Selon la ministre, le taux de cancer moyen pour la période 2010-2014 est de 163,6 cas pour 100 000 personnes en Guadeloupe, 161,1 cas pour 100 000 personnes en Martinique, soit 500 cas par territoire et par an. A titre de comparaison, ce taux moyen pour la France est de 98 cas pour 100 00 personnes en 2012. La ministre a indiqué que le taux moyen de cancer aux Antilles est en baisse par rapport à la période 2004-2009. Elle admet toutefois que c'est un taux record même si d'autres îles de la Caraïbes ou des population afro-américaines ou afro-britanniques ont des taux avoisinant.

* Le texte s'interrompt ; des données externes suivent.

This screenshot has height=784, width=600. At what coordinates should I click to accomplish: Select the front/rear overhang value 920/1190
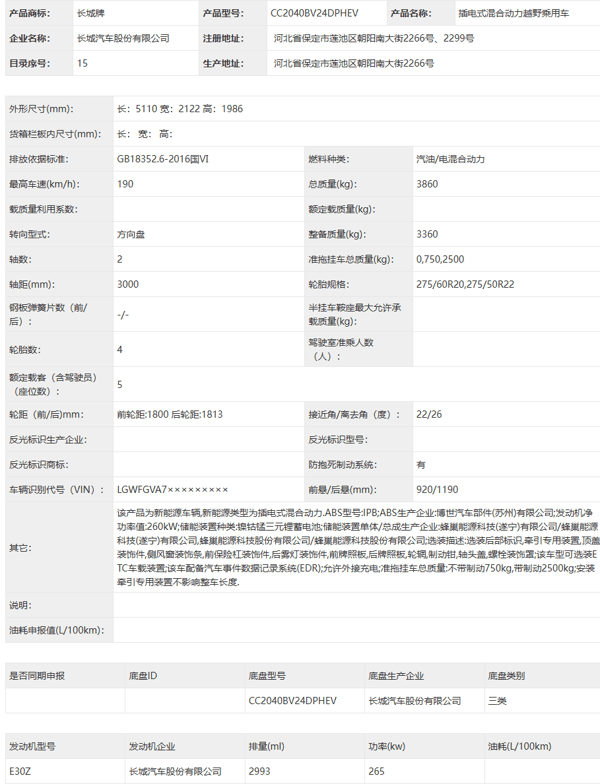tap(437, 490)
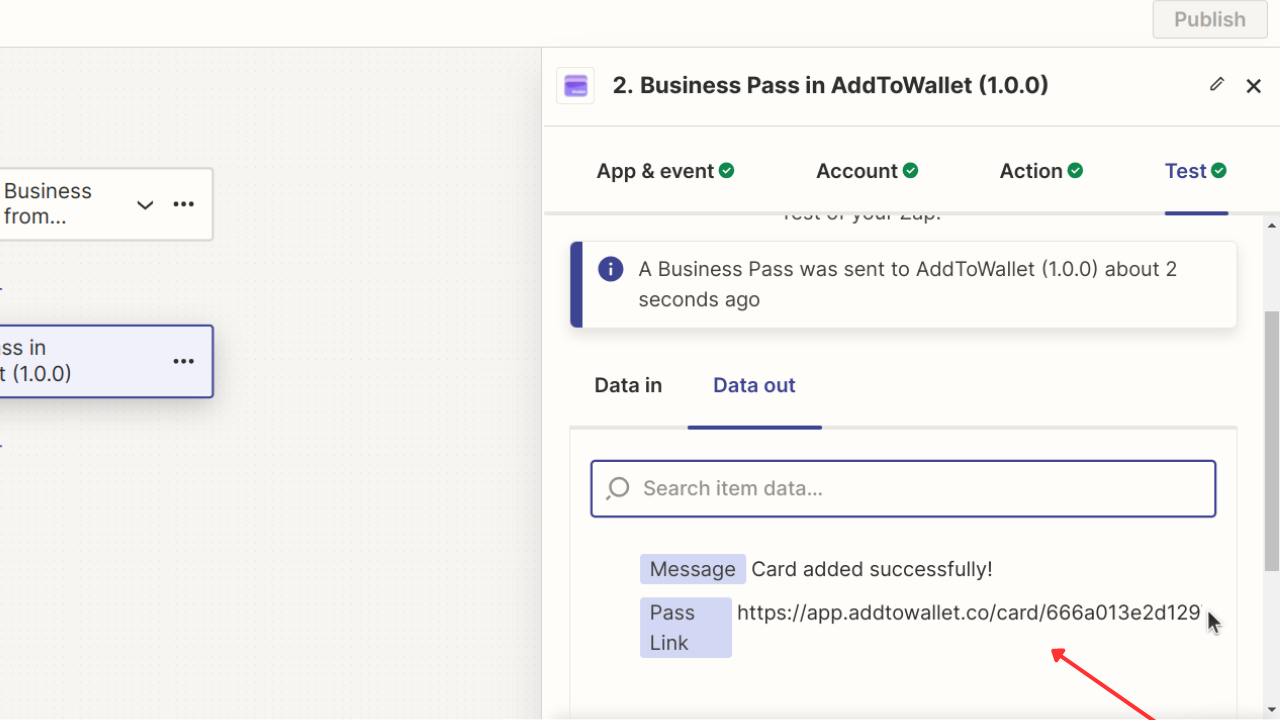Click the Publish button
This screenshot has height=720, width=1280.
click(1209, 19)
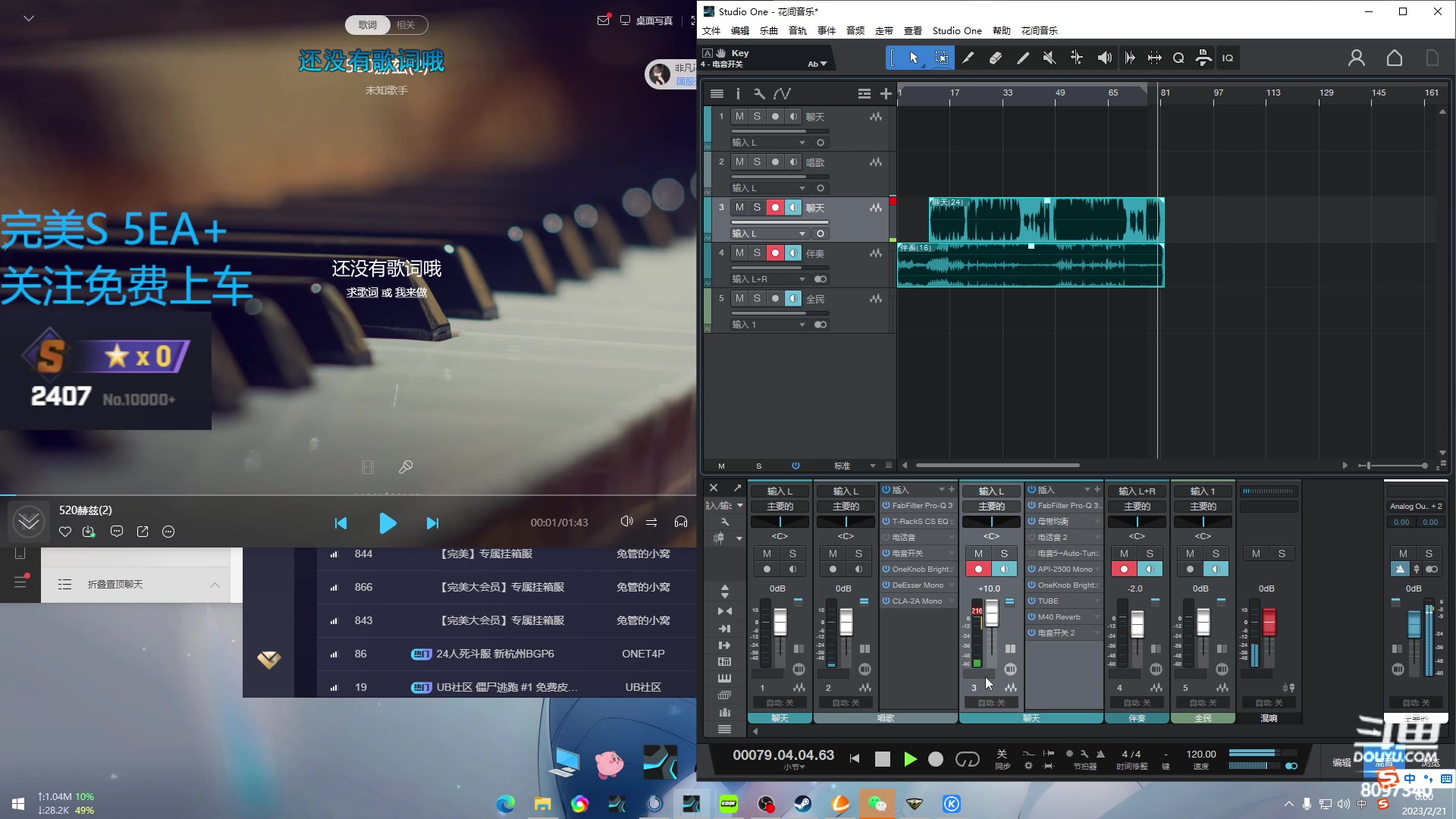Select 乐曲 menu from Studio One menubar
The height and width of the screenshot is (819, 1456).
(x=767, y=30)
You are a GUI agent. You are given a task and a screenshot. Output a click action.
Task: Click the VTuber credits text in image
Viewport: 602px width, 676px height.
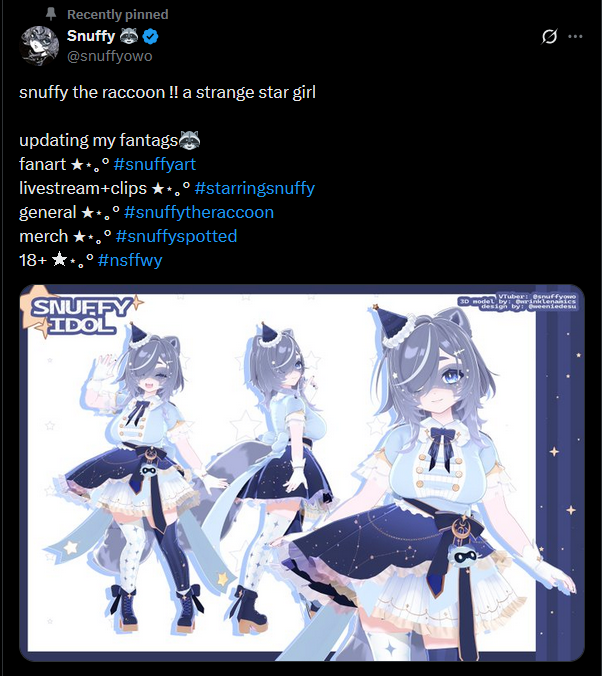click(517, 301)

Quant au taux de morbidité, une étude doit débuter en 2020. Elle s'appuiera sur le registre des cancers et les données de l'administration et des professionnels de santé.
Par ailleurs, Agnès Buzyn a indiqué que l'élaboration du plan chlordécone 4 se ferait en "co-construction" avec des réunions dans les mairies, en lien avec l'ARS, les associations et les élus.

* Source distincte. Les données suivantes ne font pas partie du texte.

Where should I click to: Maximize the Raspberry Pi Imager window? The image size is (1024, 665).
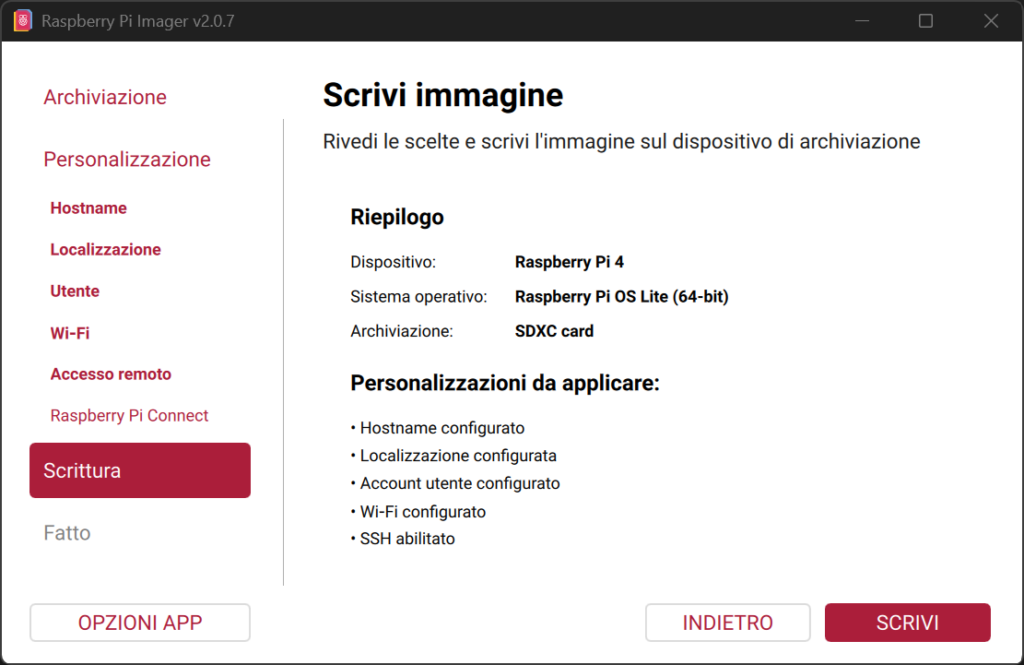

Interrogée par Serge Létchimy qui s'étonnait que l'on parle d'un "aveuglement collectif," la ministre a dédouané les populations antillaises et reconnu, du bout de la langue et pour les faits passés, la responsabilité de l'Etat.
"Nos conclusions, a repris le président de la commission d'enquête, mettront en cause la responsabilité de l'Etat."
FXG, à Paris
Frédérique Vidal veut un volet spécifique dans le plan national santé et environnement
L'audition de la ministre de l'Enseignement supérieur et de la Recherche lui a donné l'occasion d'expliquer aux membres de la commission d'enquête comment les financements de la recherche prenaient désormais en compte l'interpluridisciplinarité du sujet chlordécone, y compris jusqu'aux sciences sociales. C'est pour cette raison et "éviter les tuyaux d'orgue" qu'il n'y a pas de "fléchages dédiés des moyens" que regrettent les membres de la commission d'enquête. La ministre a insisté pour dire que l'objectif du gouvernement était de faire en sorte que "les politiques publiques s'appuient sur les résultats de la recherche", ce qui n'a pas toujours été le cas. Le président de la commission lui a fait remarquer qu'elle avait employé les mots "scandale" et "drame". "Oui, c'est un drame, a répondu Mme Vidal, dont pendant longtemps on n'a pas mesuré l'ampleur." Serge Létchimy lui a alors demandé si ce programme de recherche serait inscrit "dans la stratégie prioritaire du gouvernement". La ministre a expliqué qu'elle souhaitait qu'au-delà du plan chlordécone 4, que le futur Programme National Santé Environnement dispose d'un volet spécifique sur le chlordécone, ce qui en fait, a-t-elle assuré "une priorité nationale". C'est en tout cas ce qu'elle entend proposer au Premier ministre et au président de la République. Pour autant, Serge Létchimy n'a pas entendu le terme de "stratégie nationale" et il l'a fait savoir. Quand Mme Vidal lui a fait remarquer qu'il haussait le ton, Serge Létchimy a balayé d'une phrase sa remarque : "Non, c'est de la tristesse... Vous n'avez pas de chlordécone en vous..." Après cet échange, un député LRM de Vendée est intervenu pour arrondir les angles avec la ministre. Serge Létchimy n'avait plus de question.